• _Work item_: Extract all lines from the data beneath that include the word "under".

═════ Records shown ═════

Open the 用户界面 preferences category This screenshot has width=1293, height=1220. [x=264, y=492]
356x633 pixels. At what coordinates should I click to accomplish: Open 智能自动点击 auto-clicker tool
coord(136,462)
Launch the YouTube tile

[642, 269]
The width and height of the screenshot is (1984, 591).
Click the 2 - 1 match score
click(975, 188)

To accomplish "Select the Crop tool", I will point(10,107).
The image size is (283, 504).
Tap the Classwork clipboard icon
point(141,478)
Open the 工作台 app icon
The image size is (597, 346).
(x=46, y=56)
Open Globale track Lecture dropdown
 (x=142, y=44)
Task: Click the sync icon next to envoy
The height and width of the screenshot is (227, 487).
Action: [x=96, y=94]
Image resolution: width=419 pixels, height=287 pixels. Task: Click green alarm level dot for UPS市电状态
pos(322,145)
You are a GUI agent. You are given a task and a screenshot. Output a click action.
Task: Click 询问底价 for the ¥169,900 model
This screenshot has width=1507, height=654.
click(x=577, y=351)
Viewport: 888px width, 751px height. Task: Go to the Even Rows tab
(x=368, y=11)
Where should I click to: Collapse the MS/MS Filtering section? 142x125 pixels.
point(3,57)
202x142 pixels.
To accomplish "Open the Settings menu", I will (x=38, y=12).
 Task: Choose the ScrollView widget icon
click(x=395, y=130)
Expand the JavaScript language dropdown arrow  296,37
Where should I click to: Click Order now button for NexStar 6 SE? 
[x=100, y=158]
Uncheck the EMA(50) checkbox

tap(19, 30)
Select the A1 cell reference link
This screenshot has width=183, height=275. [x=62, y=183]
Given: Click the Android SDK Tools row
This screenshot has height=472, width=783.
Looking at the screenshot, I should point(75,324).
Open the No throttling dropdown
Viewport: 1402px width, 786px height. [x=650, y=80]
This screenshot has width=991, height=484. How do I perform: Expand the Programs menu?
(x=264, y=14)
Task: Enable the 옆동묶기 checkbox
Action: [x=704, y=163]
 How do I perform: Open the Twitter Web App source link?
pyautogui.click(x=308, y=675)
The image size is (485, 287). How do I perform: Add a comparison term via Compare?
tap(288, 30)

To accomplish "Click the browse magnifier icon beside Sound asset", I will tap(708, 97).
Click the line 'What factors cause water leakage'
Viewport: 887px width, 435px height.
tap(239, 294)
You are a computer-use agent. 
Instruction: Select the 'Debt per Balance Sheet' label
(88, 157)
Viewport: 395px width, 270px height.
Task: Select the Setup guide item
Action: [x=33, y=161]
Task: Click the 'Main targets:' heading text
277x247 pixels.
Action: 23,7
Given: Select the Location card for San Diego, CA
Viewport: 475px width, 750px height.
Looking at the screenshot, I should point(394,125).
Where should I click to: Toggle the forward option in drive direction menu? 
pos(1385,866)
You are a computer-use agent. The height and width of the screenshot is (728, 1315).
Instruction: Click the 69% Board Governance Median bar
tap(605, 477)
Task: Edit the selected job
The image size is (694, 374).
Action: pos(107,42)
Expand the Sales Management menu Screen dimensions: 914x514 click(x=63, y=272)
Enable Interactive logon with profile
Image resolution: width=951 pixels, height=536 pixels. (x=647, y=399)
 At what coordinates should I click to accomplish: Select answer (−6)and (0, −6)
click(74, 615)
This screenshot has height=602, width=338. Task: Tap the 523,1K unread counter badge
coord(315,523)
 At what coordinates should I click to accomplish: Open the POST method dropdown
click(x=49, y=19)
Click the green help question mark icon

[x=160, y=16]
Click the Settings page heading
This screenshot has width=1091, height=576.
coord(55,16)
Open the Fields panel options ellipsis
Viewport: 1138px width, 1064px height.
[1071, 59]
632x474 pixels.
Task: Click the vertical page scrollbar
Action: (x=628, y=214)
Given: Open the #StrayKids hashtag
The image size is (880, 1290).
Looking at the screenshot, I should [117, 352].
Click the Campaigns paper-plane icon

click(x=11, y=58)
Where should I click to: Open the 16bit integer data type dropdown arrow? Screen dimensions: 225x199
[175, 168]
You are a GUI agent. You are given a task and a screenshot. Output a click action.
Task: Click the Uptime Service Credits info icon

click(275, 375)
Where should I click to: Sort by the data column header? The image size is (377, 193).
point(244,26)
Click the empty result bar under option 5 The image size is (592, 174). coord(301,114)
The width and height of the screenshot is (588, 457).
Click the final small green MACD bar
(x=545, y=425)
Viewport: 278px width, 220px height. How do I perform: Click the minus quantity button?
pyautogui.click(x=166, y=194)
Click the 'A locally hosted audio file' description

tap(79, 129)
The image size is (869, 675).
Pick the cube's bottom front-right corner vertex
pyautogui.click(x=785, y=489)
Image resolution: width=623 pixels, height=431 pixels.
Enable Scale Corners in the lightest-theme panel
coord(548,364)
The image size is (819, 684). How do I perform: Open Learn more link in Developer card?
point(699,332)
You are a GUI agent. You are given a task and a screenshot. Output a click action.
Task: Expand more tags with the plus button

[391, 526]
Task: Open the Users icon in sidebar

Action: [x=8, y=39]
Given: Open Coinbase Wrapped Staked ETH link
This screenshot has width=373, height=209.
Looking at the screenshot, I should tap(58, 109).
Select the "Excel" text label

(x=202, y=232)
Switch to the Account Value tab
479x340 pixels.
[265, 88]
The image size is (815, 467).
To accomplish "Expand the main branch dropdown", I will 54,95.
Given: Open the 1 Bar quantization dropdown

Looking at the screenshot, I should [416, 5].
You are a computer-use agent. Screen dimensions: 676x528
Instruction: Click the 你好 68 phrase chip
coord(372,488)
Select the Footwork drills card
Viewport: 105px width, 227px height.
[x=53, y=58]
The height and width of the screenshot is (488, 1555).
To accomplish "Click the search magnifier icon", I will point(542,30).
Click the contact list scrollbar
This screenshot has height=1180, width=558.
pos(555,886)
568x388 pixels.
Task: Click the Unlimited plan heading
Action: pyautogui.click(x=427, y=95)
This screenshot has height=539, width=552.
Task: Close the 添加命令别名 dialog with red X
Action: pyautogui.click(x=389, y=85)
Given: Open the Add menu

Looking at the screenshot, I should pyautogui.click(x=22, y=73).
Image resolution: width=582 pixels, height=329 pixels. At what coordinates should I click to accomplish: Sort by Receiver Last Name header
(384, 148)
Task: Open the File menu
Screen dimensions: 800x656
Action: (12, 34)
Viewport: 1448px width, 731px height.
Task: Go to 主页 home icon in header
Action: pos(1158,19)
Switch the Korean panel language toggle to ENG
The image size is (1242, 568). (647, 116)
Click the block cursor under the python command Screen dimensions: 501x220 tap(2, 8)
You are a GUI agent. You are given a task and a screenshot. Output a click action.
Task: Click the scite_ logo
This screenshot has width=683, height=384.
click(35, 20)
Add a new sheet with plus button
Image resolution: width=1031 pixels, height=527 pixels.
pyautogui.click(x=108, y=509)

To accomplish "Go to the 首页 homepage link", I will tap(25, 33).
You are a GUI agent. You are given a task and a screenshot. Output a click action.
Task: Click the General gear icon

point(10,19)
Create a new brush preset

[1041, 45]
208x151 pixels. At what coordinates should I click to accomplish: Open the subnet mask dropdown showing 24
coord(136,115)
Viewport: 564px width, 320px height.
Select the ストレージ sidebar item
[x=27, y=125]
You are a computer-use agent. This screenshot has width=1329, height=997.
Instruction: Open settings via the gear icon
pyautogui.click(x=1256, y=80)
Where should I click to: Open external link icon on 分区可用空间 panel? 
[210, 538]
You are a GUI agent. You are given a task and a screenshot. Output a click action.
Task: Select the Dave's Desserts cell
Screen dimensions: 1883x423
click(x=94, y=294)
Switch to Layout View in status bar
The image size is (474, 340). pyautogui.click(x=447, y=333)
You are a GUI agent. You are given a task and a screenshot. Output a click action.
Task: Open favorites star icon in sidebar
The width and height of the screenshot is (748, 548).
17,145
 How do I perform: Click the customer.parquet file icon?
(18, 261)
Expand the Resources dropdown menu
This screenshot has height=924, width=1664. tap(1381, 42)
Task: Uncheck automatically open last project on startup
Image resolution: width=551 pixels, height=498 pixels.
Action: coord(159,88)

═════

• _Result below_:
Click the empty result bar under option 5 The image size is (592, 174). coord(301,114)
Click the block cursor under the python command Screen dimensions: 501x220 tap(2, 8)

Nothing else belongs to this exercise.